Texte proposé:
────────────────────

La procédure de soutenance de thèse française, comme celle de nombreux pays, impose la lecture du mémoire du doctorant par des experts extérieurs à l'établissement de soutenance (et à l'école doctorale dans certains cas). Ceux-ci remettent un rapport à l'école doctorale dans lequel ils donnent leur avis sur la thèse et indiquent surtout s'ils pensent que la thèse peut être soutenue en l'état. C'est un travail assez coûteux en temps puisqu'il faut lire attentivement la thèse dans son intégralité, soit 90 à 200 pages dans mon domaine, puis rédiger un rapport de quelques pages. À titre personnel, j'aime bien rencontrer en plus le doctorant une demi-journée pour discuter du mémoire avant de rédiger mon rapport. Ces rapports sont cruciaux pour garantir la qualité des thèses et la valeur du diplôme de docteur.
Comme tous mes collègues habilités à diriger des recherches, je suis sollicité régulièrement pour faire de tels rapports. En général, cela se passe plutôt bien : il y a une forme d'autocensure qui fait qu'on ne voit pas les travaux qui ne sont pas au niveau attendu pour une thèse. Le dernier mémoire que j'ai eu à lire vérifiait parfaitement ce principe : un très bon travail, validé par des publications de qualité, rien à dire de négatif. Mais la suite de l'histoire est édifiante…
Le rapport sur une thèse étant un document très sérieux et très officiel, il est naturel que les écoles doctorales prêtent attention à la façon dont celui-ci est transmis par le rapporteur. Mais on va voir que la notion de « sérieux » n'est clairement pas uniforme.

────────────────────

Extrait de données:
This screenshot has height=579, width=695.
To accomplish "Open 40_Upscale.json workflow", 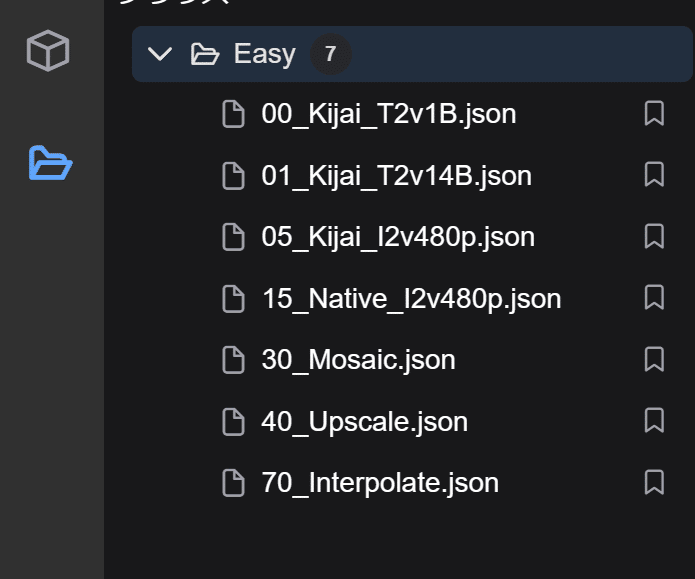I will 364,422.
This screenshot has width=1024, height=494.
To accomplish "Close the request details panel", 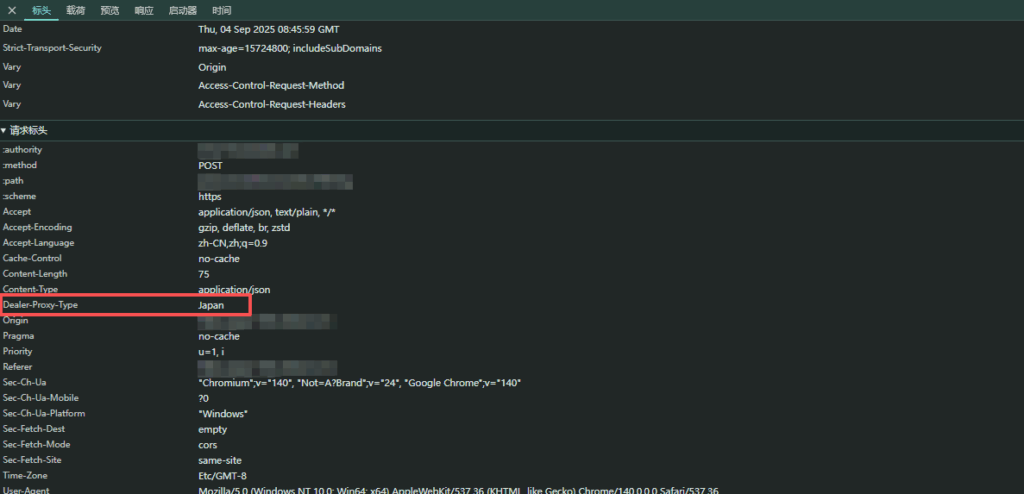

────────────────────

Consignes:
- A) Répondez aux questions suivantes d'après le texte sur les rapports de thèse :
(i) À qui les experts remettent-ils leur rapport ?
(ii) Quel nombre de pages le texte donne-t-il pour une thèse dans le domaine évoqué ?
(iii) Comment le dernier mémoire lu est-il qualifié ?
- B) Recopiez fidèlement le passage du texte sur les rapports de thèse qui commence par « La procédure de » et se termine par « diplôme de docteur. ».
- C) Indiquez si chaque affirmation s'accorde avec le texte sur les rapports de thèse. Répondez par oui ou non, puis citez les mots du texte qui tranchent.
(i) Les experts qui lisent le mémoire sont extérieurs à l'établissement de soutenance.
(ii) Le rapporteur peut rédiger son rapport sans lire la thèse en entier.
(iii) Le texte présente la notion de « sérieux » comme uniforme.

Réponses:
- A)
(i) À l'école doctorale.
(ii) De 90 à 200 pages.
(iii) Comme un très bon travail, validé par des publications de qualité, sans rien de négatif à dire.

- B)
La procédure de soutenance de thèse française, comme celle de nombreux pays, impose la lecture du mémoire du doctorant par des experts extérieurs à l'établissement de soutenance (et à l'école doctorale dans certains cas). Ceux-ci remettent un rapport à l'école doctorale dans lequel ils donnent leur avis sur la thèse et indiquent surtout s'ils pensent que la thèse peut être soutenue en l'état. C'est un travail assez coûteux en temps puisqu'il faut lire attentivement la thèse dans son intégralité, soit 90 à 200 pages dans mon domaine, puis rédiger un rapport de quelques pages. À titre personnel, j'aime bien rencontrer en plus le doctorant une demi-journée pour discuter du mémoire avant de rédiger mon rapport. Ces rapports sont cruciaux pour garantir la qualité des thèses et la valeur du diplôme de docteur.

- C)
(i) Oui : « impose la lecture du mémoire du doctorant par des experts extérieurs à l'établissement de soutenance »
(ii) Non : « il faut lire attentivement la thèse dans son intégralité »
(iii) Non : « la notion de « sérieux » n'est clairement pas uniforme »